Back to the bald TV watching man - from the 1/4th of the TV that I can see, I know he is watching the news, the blue scroll at the bottom and the 1/4th of the boring graphs. It makes me sick when I think of men watching news all day long over and over again (can people not read the newspaper and wait till the next morning ?). I am glad for a millionth time that our father never subjected us to this. I turn away, slightly distraught, and look at the children’s park area below, which looks so ominous without the children –just a sandpit full of menacing looking objects. I think children in general are irking me these days. A car slowly moves in around the park and into the parking lot– there are a lot of cars parked neatly in a row, yellow, red, blue, silver, and black. They all look like miniature toy cars (cuter than the children’s’ park). And then people walk of out the car, miniature people. A tired and sleepy kid slouched in his mother’s arms as she is trying to wriggle out of the car, at the same time adjust her clothes and trying not to wake up the kid. It makes me think of my two nephews and the whole different tangent this thought process leads to – the biological clock – which I am sure I has stopped ticking because the time is surely up and I can almost picture my ovaries shriveled up and dying with disappointment, the confusion of what I want, the endless aching and pining for a real person around me and eventually to be carried around like that kid instead of carrying around people in my head.

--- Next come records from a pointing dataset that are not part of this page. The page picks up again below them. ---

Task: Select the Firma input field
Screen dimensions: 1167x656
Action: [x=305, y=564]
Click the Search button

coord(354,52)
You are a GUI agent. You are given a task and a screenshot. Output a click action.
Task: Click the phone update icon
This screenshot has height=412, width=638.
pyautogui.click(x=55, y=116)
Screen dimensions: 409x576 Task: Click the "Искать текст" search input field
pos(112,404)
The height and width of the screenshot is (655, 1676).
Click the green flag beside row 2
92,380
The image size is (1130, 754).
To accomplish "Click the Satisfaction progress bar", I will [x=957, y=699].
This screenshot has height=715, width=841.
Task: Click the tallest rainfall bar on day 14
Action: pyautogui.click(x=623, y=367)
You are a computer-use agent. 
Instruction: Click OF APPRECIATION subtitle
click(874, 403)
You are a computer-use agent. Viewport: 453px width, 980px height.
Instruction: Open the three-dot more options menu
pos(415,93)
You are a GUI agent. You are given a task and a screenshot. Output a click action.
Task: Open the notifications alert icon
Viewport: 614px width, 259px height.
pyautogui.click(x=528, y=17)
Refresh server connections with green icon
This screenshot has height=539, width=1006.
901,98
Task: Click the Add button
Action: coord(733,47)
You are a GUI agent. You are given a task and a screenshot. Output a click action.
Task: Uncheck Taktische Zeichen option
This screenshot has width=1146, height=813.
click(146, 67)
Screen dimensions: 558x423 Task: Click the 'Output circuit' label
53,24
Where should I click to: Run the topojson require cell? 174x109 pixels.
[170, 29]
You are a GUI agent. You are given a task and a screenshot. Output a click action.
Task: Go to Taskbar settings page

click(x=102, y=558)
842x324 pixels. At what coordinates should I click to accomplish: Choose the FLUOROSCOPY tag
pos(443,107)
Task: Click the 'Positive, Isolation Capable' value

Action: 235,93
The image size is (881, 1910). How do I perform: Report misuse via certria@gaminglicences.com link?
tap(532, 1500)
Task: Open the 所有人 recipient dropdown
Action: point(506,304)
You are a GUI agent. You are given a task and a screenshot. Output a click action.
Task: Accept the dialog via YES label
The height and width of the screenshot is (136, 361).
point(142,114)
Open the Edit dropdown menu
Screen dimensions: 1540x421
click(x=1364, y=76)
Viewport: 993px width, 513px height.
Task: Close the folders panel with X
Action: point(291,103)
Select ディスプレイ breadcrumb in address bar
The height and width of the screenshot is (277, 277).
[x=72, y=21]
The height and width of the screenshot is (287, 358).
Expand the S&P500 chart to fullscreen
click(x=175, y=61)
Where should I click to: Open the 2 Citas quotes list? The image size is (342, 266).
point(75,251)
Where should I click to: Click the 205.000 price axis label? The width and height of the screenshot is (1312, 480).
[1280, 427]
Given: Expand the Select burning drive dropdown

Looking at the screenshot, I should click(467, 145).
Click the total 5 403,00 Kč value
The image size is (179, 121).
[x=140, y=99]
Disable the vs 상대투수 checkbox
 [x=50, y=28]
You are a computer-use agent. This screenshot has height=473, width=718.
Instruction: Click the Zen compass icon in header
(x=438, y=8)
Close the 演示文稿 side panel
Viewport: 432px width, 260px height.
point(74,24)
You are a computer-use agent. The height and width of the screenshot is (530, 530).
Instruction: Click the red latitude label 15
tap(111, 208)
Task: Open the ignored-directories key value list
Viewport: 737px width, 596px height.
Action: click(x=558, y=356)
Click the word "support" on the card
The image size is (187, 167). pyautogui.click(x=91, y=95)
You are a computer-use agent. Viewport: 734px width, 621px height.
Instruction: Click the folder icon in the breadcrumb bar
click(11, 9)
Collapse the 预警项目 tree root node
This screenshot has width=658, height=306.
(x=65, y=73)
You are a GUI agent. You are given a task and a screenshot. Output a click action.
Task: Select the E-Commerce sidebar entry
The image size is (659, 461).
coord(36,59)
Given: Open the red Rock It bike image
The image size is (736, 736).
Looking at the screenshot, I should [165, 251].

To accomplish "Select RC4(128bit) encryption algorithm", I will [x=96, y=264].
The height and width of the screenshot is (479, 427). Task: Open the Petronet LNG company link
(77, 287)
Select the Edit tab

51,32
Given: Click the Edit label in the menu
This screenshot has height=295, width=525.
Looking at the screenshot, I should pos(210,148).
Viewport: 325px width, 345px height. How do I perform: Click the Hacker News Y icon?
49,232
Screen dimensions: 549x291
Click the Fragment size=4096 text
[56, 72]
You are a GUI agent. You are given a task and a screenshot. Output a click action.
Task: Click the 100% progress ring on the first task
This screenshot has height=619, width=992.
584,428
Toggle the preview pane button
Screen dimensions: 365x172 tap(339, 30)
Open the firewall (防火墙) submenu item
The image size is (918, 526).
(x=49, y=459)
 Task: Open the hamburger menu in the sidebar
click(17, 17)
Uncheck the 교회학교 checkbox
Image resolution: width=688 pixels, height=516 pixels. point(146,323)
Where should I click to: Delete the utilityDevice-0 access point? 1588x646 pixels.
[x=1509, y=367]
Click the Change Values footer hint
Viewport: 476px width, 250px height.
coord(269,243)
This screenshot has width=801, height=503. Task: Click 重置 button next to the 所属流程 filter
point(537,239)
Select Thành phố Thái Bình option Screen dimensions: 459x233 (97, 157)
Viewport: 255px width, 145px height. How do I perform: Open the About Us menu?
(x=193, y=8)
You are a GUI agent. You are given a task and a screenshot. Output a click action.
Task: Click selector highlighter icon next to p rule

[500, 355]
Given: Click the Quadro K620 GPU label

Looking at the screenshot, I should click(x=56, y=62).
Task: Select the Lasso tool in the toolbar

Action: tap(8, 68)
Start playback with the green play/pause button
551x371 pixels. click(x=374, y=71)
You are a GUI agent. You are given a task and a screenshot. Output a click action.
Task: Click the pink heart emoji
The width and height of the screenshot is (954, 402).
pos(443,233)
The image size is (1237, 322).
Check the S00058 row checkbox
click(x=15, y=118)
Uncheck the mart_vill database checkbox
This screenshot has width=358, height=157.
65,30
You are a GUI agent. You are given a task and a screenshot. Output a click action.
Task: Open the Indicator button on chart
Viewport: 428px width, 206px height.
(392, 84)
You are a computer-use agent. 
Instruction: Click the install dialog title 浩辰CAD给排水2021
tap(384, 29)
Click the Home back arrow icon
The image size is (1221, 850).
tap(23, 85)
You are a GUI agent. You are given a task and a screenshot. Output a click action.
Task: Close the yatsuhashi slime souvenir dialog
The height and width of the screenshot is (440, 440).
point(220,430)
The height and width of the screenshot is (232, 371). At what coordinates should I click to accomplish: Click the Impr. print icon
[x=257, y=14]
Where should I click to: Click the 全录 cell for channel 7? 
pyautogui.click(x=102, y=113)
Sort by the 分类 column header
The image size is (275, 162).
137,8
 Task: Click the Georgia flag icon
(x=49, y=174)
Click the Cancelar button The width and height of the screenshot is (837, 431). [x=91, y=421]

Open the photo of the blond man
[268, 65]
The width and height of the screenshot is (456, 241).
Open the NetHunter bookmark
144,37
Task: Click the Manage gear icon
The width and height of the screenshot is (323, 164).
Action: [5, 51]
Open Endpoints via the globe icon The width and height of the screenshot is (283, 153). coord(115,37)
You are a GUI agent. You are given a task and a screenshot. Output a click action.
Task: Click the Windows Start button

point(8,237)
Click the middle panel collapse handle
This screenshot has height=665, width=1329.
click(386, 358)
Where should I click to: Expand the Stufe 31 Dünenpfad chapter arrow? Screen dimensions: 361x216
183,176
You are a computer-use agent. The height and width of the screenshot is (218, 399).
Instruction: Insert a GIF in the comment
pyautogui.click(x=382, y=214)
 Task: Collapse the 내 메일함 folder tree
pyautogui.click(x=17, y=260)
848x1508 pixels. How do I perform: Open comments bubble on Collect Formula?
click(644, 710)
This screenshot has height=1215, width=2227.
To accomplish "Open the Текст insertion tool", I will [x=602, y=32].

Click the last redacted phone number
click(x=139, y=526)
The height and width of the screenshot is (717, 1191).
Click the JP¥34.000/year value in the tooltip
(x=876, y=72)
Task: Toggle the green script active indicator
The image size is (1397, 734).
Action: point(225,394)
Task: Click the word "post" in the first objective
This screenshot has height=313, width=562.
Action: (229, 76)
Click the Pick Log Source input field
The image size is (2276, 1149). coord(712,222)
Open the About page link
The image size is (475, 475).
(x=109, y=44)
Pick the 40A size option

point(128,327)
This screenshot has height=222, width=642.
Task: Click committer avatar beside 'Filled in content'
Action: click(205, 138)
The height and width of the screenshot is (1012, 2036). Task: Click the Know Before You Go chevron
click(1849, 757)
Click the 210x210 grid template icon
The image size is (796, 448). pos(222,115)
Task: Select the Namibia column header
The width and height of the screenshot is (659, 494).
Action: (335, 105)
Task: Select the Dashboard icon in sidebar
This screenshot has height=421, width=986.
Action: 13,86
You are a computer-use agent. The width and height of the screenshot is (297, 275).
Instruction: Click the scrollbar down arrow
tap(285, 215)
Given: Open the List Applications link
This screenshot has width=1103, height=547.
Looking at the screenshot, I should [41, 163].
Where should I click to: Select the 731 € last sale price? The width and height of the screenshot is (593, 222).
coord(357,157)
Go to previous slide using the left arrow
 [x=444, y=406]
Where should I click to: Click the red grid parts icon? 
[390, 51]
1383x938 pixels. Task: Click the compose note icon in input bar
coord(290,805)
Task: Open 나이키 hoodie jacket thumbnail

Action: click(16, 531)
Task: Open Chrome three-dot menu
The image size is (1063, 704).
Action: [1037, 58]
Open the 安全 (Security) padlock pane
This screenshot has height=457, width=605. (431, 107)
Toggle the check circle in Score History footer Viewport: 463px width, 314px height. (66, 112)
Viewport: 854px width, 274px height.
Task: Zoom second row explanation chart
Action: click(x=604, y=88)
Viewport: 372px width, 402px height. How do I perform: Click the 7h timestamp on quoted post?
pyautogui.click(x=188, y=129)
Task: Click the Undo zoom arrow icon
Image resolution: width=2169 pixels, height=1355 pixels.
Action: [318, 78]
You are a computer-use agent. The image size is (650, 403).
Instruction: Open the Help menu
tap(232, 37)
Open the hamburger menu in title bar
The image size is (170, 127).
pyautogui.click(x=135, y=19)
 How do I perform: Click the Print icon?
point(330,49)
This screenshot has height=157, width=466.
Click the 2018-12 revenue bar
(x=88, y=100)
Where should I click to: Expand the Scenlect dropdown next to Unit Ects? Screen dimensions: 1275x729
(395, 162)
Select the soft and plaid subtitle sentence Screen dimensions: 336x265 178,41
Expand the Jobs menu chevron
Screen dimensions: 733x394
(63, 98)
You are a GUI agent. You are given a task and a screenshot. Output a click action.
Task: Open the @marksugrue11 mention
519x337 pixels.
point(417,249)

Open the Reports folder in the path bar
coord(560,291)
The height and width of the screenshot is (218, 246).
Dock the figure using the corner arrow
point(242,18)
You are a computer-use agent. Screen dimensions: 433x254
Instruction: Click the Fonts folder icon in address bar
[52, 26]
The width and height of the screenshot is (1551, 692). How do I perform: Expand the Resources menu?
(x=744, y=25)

Suddenly, the air feels thicker and more humid. So, I walk back inside and start reading the book where I left – 100 pages straight - till my limbs go limp with sleep and the noise in my head has softened to a murmur.

3 comments:

aditya hari said...

Long time no see.I agree with the flip phones, may be the matrix made them look really cool.

Rohen Kher said...

Good to see you back Pal...

Blahsfemmy said...

Hey Aditya - you have no idea how many people we know, who know you or me. and yet we havent met! need to do something about this :)

rohen - thanks, man! Not such a 'come back' post - i am trying. real hard.